And some less selfish reasons (and relevant for ecoforecasting):

  1. It speeds progress in science by allowing you (or others) to rapidly build on previous findings and analyses
  • Somewhat linked to point 4, but here the focus is on building on published work. For example, if I read a paper and have an idea (or develop a new hypothesis) that may explain some of their results or add to the story, I can start from where they left off rather than collecting new data, recoding their whole analysis, etc before I can even start.
  1. It allows easy comparison of new analytical approaches (methods, models, etc) to older ones
  • Linked to 6, but more specific to model or methods development where the need to “benchmark” your new method relative to an older one is important. If the benchmark model exists you can make an honest comparison, but if you have to set up the older one yourself, some may accuse you of gaming the system by chosing settings etc that advantage your new method.
  1. It makes it easy to repeat the same analyses when new data are collected or added
  • This is key for iterative forecasting, but also useful if you want to apply the same method/model to a new data set (e.g. applying Merow et al. (2014)’s analysis on all 26 Proteaceae studied by Treurnicht et al. (2016)).
  1. Most skills and software used in Reproducible Research are very useful beyond Reproducible Research alone!
  • e.g. GitHub - in addition to versioning code etc is great for code management, collaborative projects and can be used for all kinds of things like building websites (e.g. these course notes).

And one more selfish reason (but don’t tell anyone I said this):

  1. Reproducible research skills are highly sought after in careers like data science etc…
  • Skills are important should you decide to leave biology…
  • Even within biology, more and more environmental organizations and NGOs are hiring data scientists or scientists with strong data and quantitative skills.

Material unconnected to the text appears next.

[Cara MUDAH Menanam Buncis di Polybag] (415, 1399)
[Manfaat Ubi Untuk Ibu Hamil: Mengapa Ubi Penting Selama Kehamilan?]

Some examples I know of:


2.5 Barriers to working reproducibly

(Adapted from “A Beginner’s Guide to Conducting Reproducible Research” (Alston and Rick 2021))

1. Complexity

  • There can be a bit of a learning curve in getting to know and use the tools for reproducible research effectively.
  • One is always tempted by the “easy option” of doing it the way you already know or using “user-friendly” proprietary software.

2. Technological change

  • Hardware and software used in analyses change over time - either changing with updates or going obsolete altogether - making it very difficult to rerun old analyses.
  • This should be less of a problem going forward because:
    • it is something people are now aware of (so we’re working on solutions)
    • we’re increasingly using open source software, for which older versions are usually still made available and there is little risk of it disappearing when the software company stops supporting the software or goes bankrupt
    • documenting hardware and software versions with analyses is an easy baseline
    • increasingly people are using contained computing environments as we’ll discuss below

3. Human error

  • Simple mistakes or failure to fully document protocols or analyses can easily make a study irreproducible.
  • Most reproducible research tools are aimed at solving this problem.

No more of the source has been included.